Create new variables
Min. 1st Qu. Median Mean 3rd Qu. Max.
-1.6360 -0.0880 0.2390 0.2676 0.5110 5.7950
Age effect
Scatter plot
xyplot(RT_av ~ Age, data = OzData, type = c('p', 'r', 'g'),
xlab= 'Age', ylab = 'Average reaction time')Group age to draw boxplot
OzData$Age_group <- cut(OzData$Age,
breaks=c(0, median(OzData$Age), 100),
labels=c('Young', 'Old'))
bwplot(RT_av ~ Age_group, data = OzData,
xlab= 'Age group', ylab = 'Average reaction time')The variation of average reaction time of younger participants is larger than that of older participants.
Gender effect
The variation of average reaction time of female is larger than that of male.
ANOVA
OzData_long <- OzData %>% select(contains('Trial')) %>% stack()
OzData_long$ID <- rep(rownames(OzData), each=5)
OzData_long$Sex <- rep(OzData$Sex, each=5)
OzData_long$Age <- rep(OzData$AGE, each=5)
OzData_long$Age_group <- rep(OzData$Age_group, each=5)

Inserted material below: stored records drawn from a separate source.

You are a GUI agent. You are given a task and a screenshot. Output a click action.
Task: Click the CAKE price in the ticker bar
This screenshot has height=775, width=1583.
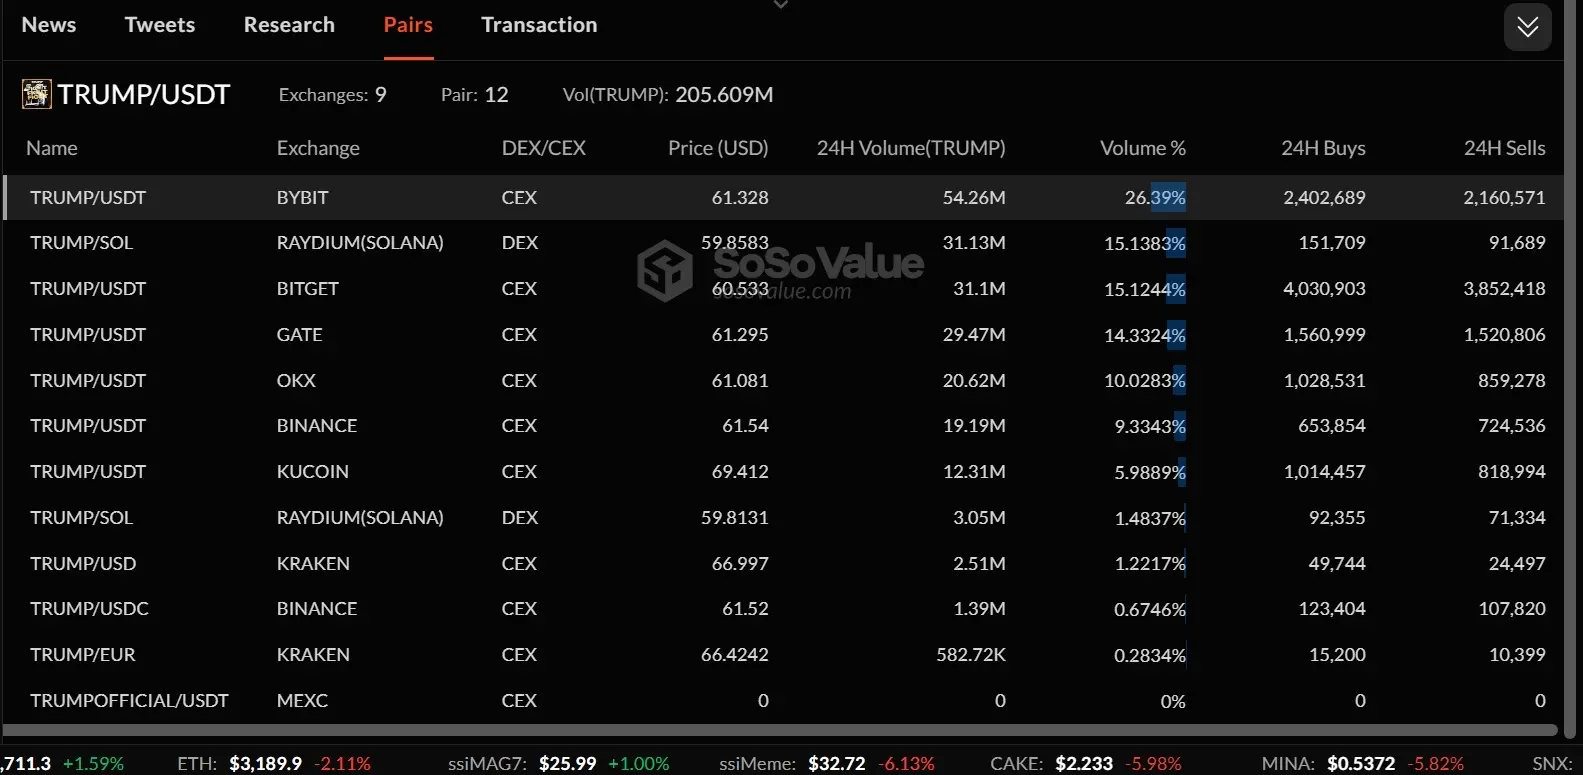point(1084,763)
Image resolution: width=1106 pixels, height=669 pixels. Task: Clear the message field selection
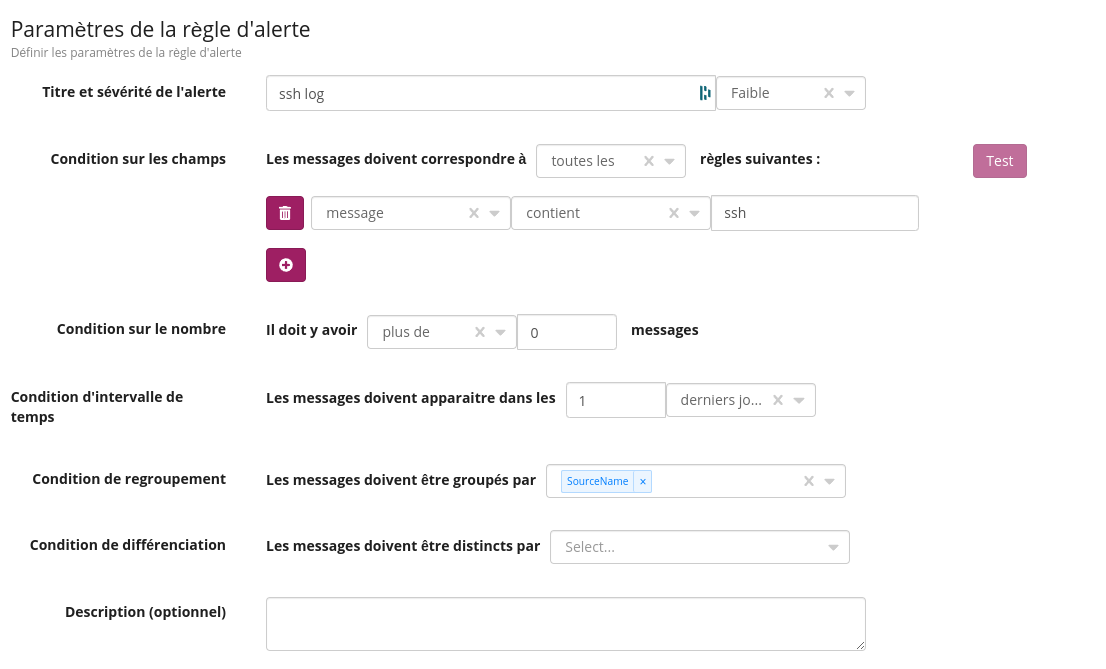click(474, 213)
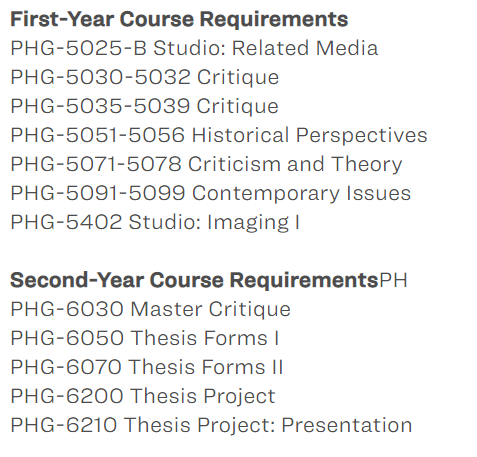Click the word Presentation in last line

coord(347,425)
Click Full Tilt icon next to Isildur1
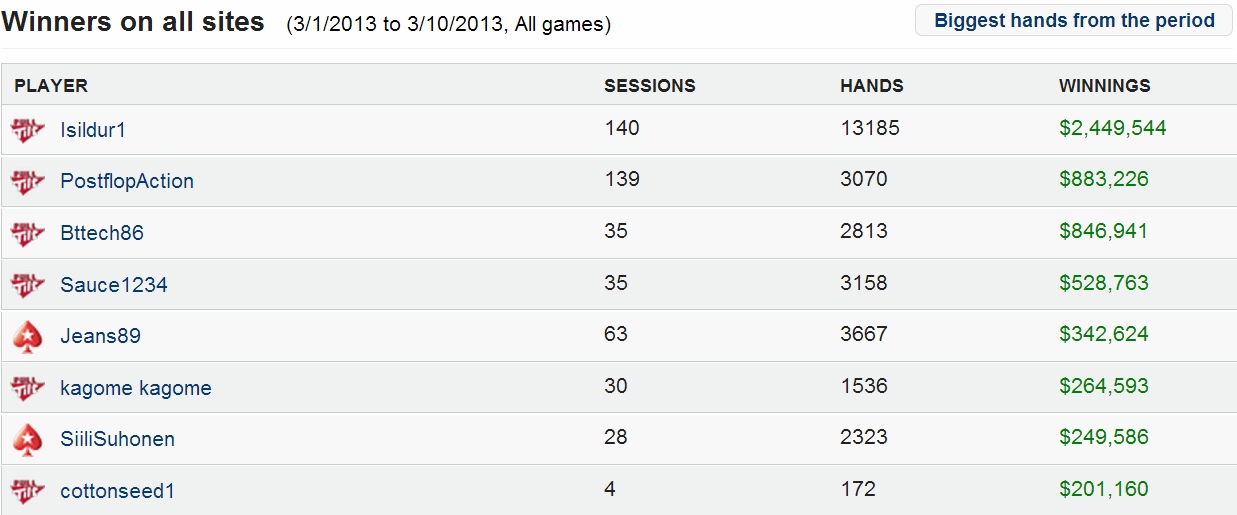 click(28, 130)
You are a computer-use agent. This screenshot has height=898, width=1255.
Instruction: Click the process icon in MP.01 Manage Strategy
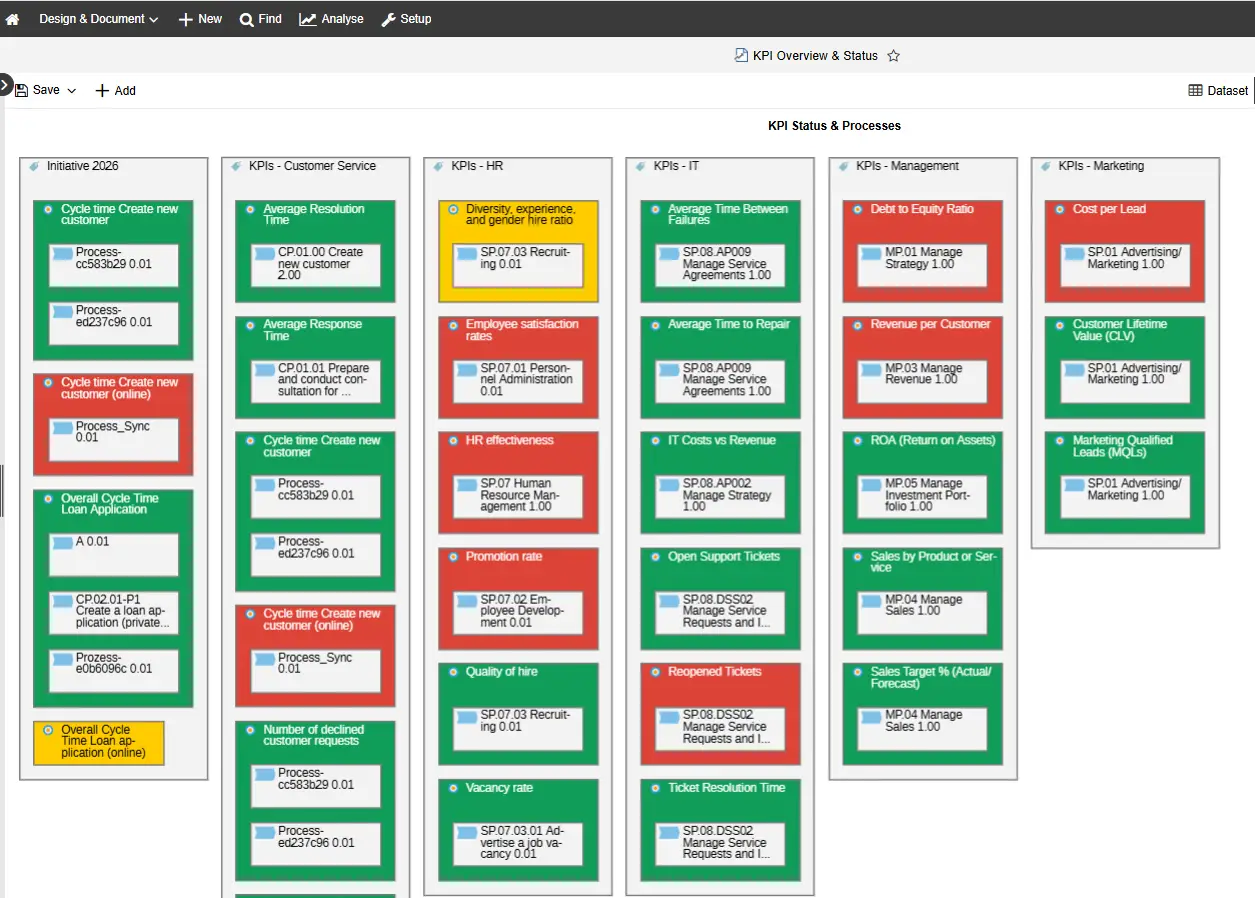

model_OzData <- aov(values ~ (Sex*Age_group) + Error(ID / (Sex*Age_group) + ind), data = OzData_long)Warning in aov(values ~ (Sex * Age_group) + Error(ID/(Sex * Age_group) + :
Error() model is singular
Error: ID
Df Sum Sq Mean Sq F value Pr(>F)
Sex 1 0.104 0.10428 3.176 0.0775 .
Age_group 1 0.010 0.01014 0.309 0.5795
Sex:Age_group 1 0.017 0.01734 0.528 0.4689
Residuals 109 3.579 0.03284
---
Signif. codes: 0 '***' 0.001 '**' 0.01 '*' 0.05 '.' 0.1 ' ' 1
Error: ind
Df Sum Sq Mean Sq F value Pr(>F)
Residuals 4 0.03211 0.008026
Error: Within
Df Sum Sq Mean Sq F value Pr(>F)
Residuals 448 17.25 0.03849
Neither gender effect nor age effect is significant. The interaction effect is not significant, either.